杨彭年继承、发扬了全手工制壶工艺。在众多的紫砂艺人中,陈曼生独独选择杨彭年,看中的是他的手工捏制砂壶制作工艺,他曾说:“杨君彭年,制壶得龚时遗法。”什么是“龚时遗法”?那就是手工捏制砂壶的传统工艺。因为“乾隆时期制壶多用模衔造,其法简易,大彬手捏遗法已少传人。彭年善制砂壶,始复捏造之法,虽随意制成,自有天然风致”(《耕砚田笔记》)也就是说:杨彭年继承、恢复了龚春、时大彬的全手工制壶技法,并且技法娴熟,得心应手,巧夺天工。这一点,我们从传世的“曼生壶”的制作工艺可以得到验证。徐秀棠大师评论曼生匏瓜壶“制作工艺娴熟、精到,有珠圆玉润之感。”中国艺术研究院高振宇研究员评点曼生钿合壶:“直腹挺刮……轮廓分明,抚之温润如玉”这些都反映了曼生壶的制作者——杨彭年的工艺精制。
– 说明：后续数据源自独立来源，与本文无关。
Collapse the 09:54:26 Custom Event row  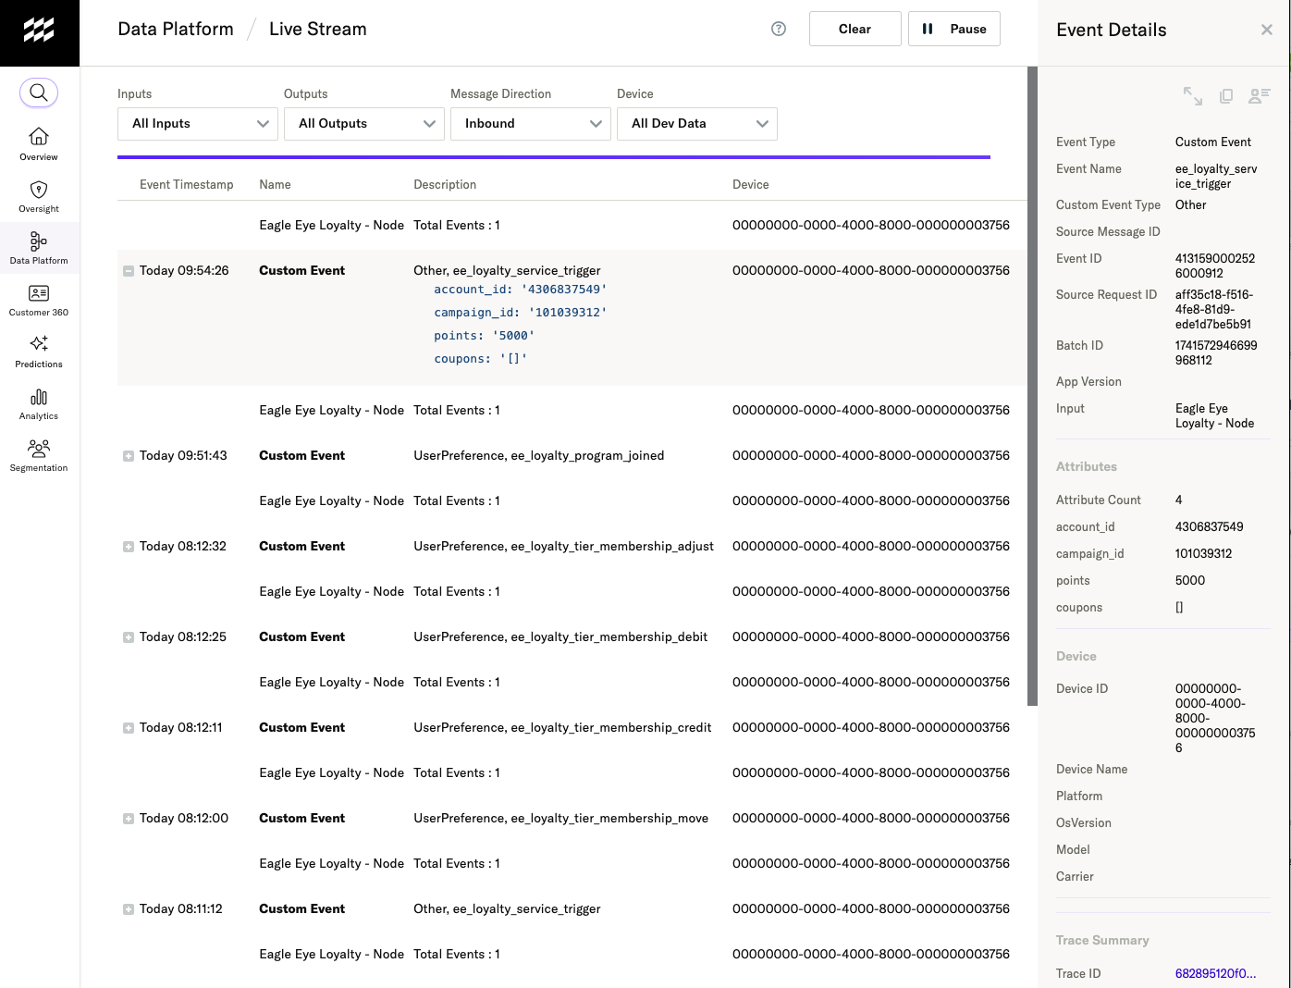pos(129,271)
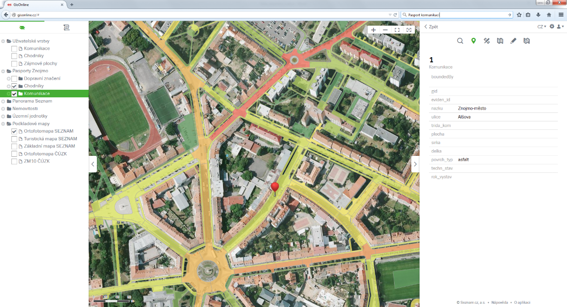Screen dimensions: 567x307
Task: Zoom out the map with minus button
Action: pyautogui.click(x=386, y=30)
杨彭年是紫砂艺人与文人全面合作的典范。杨彭年与陈曼生合作的“曼生壶”,是艺人与文人深入交流、全面合作的结晶。从泥料的选定、壶款的设计到壶铭镌刻曼生及其幕客全面参与,彭年则要能准确领会曼生的设计意图,并具体把它从平面的图样制成壶样,且创新款式达数十种之多,足见彭年有较高的悟性。我们还能想象,彭年在制作中一定会提出修改意见,使之完善,所以曼生壶的创新造型也有彭年的功劳在内。还要指出的是杨彭年不但和陈曼生合作,还先后与乔重禧、蔡锡恭等文人合作,这些文人大都精通书画、鉴赏,为他们制壶,并得到首肯也说明彭年确非等闲之辈。尤其是他与朱坚合作。朱“工鉴赏,多巧思,砂胎锡包是其首创”(《墨林今话》),彭年与其合作后,自己也能镶玉包锡壶。在故宫藏紫砂器中,就有一款:宜兴窑杨彭年款镶玉包锡包壶,底钤“杨彭年造”、“彭年制”阳文印章,而未见“朱坚”的印款,或为杨彭年自制乎?
杨彭年具有一定的文史知识、书画功底是一位具有文人气质的艺人。杨彭年在与文人的长期合作交往中,“近朱者赤”,自身的文化修养也相应提高。据说他制壶而外,亦善陶刻,“兼善刻竹刻锡,亦佳。”(《耕砚田笔记》)。杨彭年具有一定的文史知识,从下面两件作品可证明。一是他曾仿宜兴古代文物国山碑,制一紫砂瓶,并仿碑上古文字在瓶上陶刻(图,现藏南京博物院),没有一定的文史知识,怎能有此创作灵感?二是在故宫藏紫砂器中有一“四方委角诗句方盘”。此方盘盘心刻十字形纹与四边线形成河洛图形。盘心分左右两边刻整篇行书铭文云“古者黄帝梦两龙授图,乃斋诣河洛求之,得龙马之图,遂命仓颉造字……余于研朱滴露之暇。有感于斯置河洛之盘,置之座右,以志不忘本之志”,后署“道光甲午邑秋甲子朔书于阳羡友石山房杨彭年制”:从这一方盘及其铭文,我们可以窥见彭年的创作思想,并证明他是一位有深厚的文史知识、具有文人气质的艺人。
杨彭年在清中期,恢复了时大彬的手工制壶遗法,且与曼生等一大批文人合作,制作了一批造型新颖、题刻壶铭的文人壶,而他又能书善刻,多才多艺,和陈曼生等文人一起对紫砂的中兴、发展作出了一定的贡献。